Penny Gotch finds shared experience in this guide to growing up with autism.
Although I had heard of Luke Jackson, I had not – and still haven’t – read his first book Freaks, Geeks and Asperger’s Syndrome. So when I sat down with his latest I did so with no preconceived notions of Jackson and his work.
I had no idea what I expected, but what I got was a book that I devoured in less than a day and could barely put down for an instant.
First and foremost, Sex, Drugs and Asperger’s Syndrome is a beautiful book. One of my personal peculiarities as an autistic is a strong distaste for dust covers: I’m convinced that if I leave them on, the book will end up slipping out and flying across the room. However, in this case, the whole design is so good that I’ve left it in place.
Everything about it has been put together perfectly; the cover images are gorgeous, the colour scheme works well and the title design is original.
The result? An extremely attractive piece of literature.
But handsome is as handsome does: more important is how the book reads. Stylistically, Jackson’s prose is exquisite. His writing is eloquent and explanatory, yet also witty and personal.

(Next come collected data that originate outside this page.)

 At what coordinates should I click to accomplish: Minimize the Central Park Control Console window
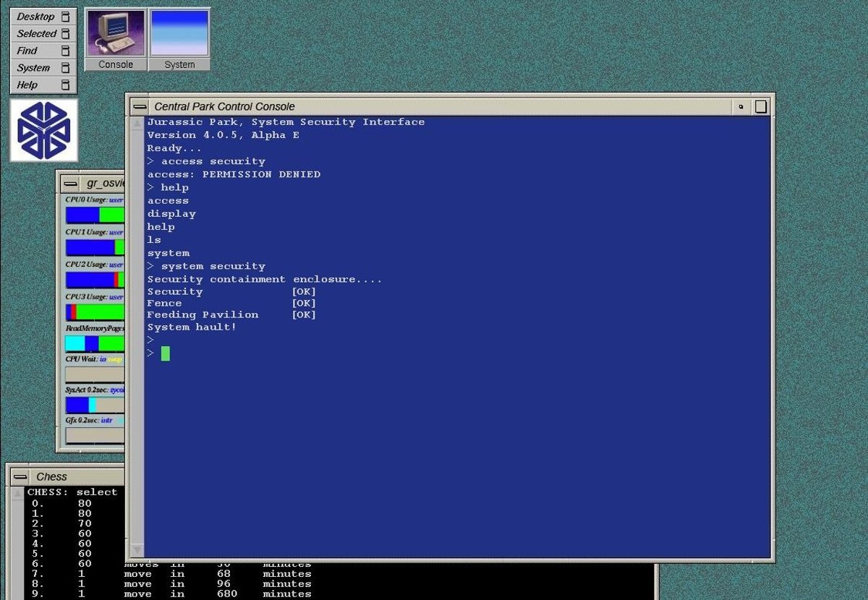741,107
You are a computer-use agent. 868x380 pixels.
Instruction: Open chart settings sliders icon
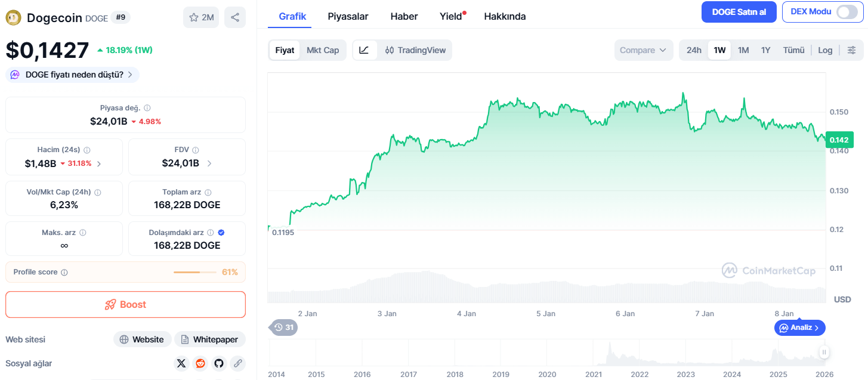(852, 50)
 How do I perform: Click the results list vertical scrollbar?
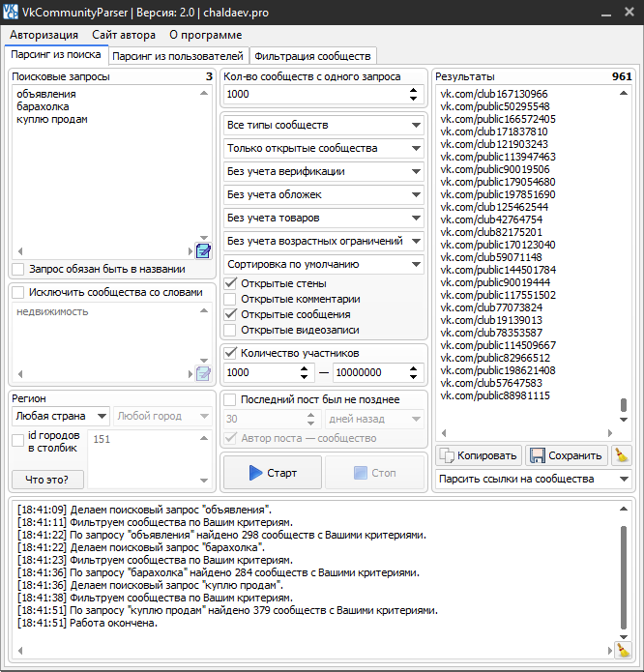pos(624,406)
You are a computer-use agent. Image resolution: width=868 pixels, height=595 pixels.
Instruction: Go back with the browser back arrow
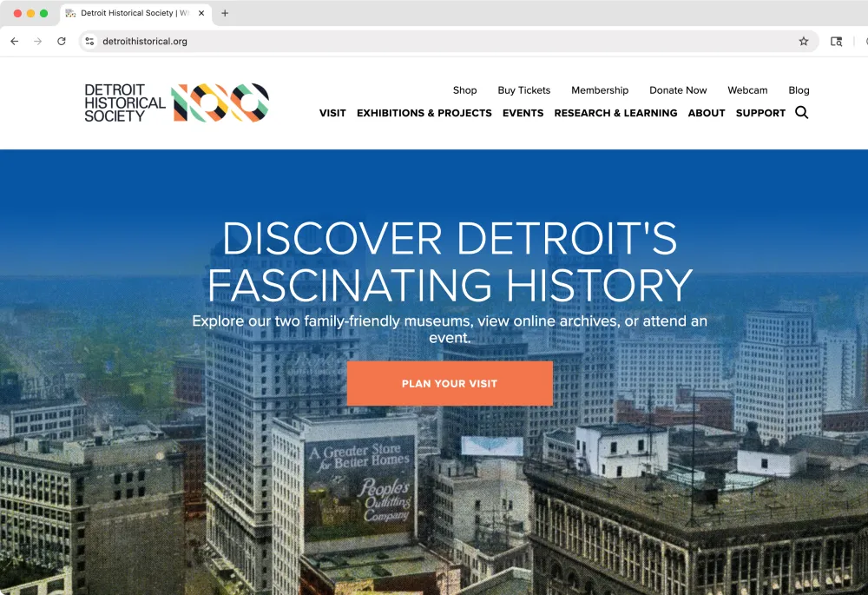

Reading Sex, Drugs and Asperger’s Syndrome feels like having a conversation with an older brother or cousin. He advises without preaching, explains without boring and throws in enough jokes to make the entire reading experience thoroughly enjoyable.
I also loved the way that Jackson uses repetition parenthesis to add levity and point out when he is making a joke. A good example of this is in the second chapter, when he adds “(NB: I might be being sarcastic.)” at the end of a paragraph. I laughed out loud: it amused me that much.
This light-hearted approach softens the blunt manner with which he approaches deeply personal topics, including his co-morbid condition of bipolar disorder; together, they combine to invite the reader into his world and create a feeling of inclusivity, as though Jackson is confiding in you as a friend. There’s a tremendous sense of intimacy to the contents before even considering some of the subject matters that it broaches.
From bullying to drugs, employment to nights out, and mental health to sex, it includes the entire spectrum of life without judgement, leaving no stone unturned and rendering no subject taboo.
Each chapter provides anecdotes from Jackson’s own life, which provide a ring of authenticity to the text, and a vast amount of useful information and advice on how the reader can cope with the end of adolescence and the beginning of maturity.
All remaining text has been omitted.